他の皆は翼が消えてしまっても上手く着地しているのに、無残に尻餅をついたのは私だけだ。
自分の能力なのに……!


「驚かさないでくださいよ!」
「先にやってきたのは手前ェだろうが」

痛む腰を押さえて立ち上がって抗議すると、うるせェとばかりに、フライトキャップの上から頭を鷲掴みにされる。

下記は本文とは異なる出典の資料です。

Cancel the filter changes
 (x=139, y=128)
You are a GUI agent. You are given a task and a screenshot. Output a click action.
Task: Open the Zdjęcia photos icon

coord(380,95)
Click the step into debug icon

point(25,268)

いつもの優しくポンポンと叩いてくれるものとは違う荒っぽい掴み方に、頭が軽く揺れた。
ふらついた体勢を整える間もなく、ローさんはそのまま船内に入り、バタンと扉の閉まる音が響く。


「お前、何やってんの?」
「すぐ潜水するから中に入れよ」

シャチが不思議そうに声をかけてきて、ペンギンさんが私の背中をポンと押しながら船内へ促す。





「ショウト!無事でよかった…!!」

その後直ぐに海軍の追っ手を撒くために潜水した為、コックさんに会いに船内の食堂に行くと、人攫いに追いかけられた私の安否を心配していたコックさんとイッカクが駆けつけてきてくれた。


「あら?あんた、なんで顔赤いの?」

イッカクが私の顔を覗き込みながら言うけれど、先程から顔が熱い理由がわからない。
ただ、ローさんの指に、手の甲を撫でられた時から顔が火照って仕方ない。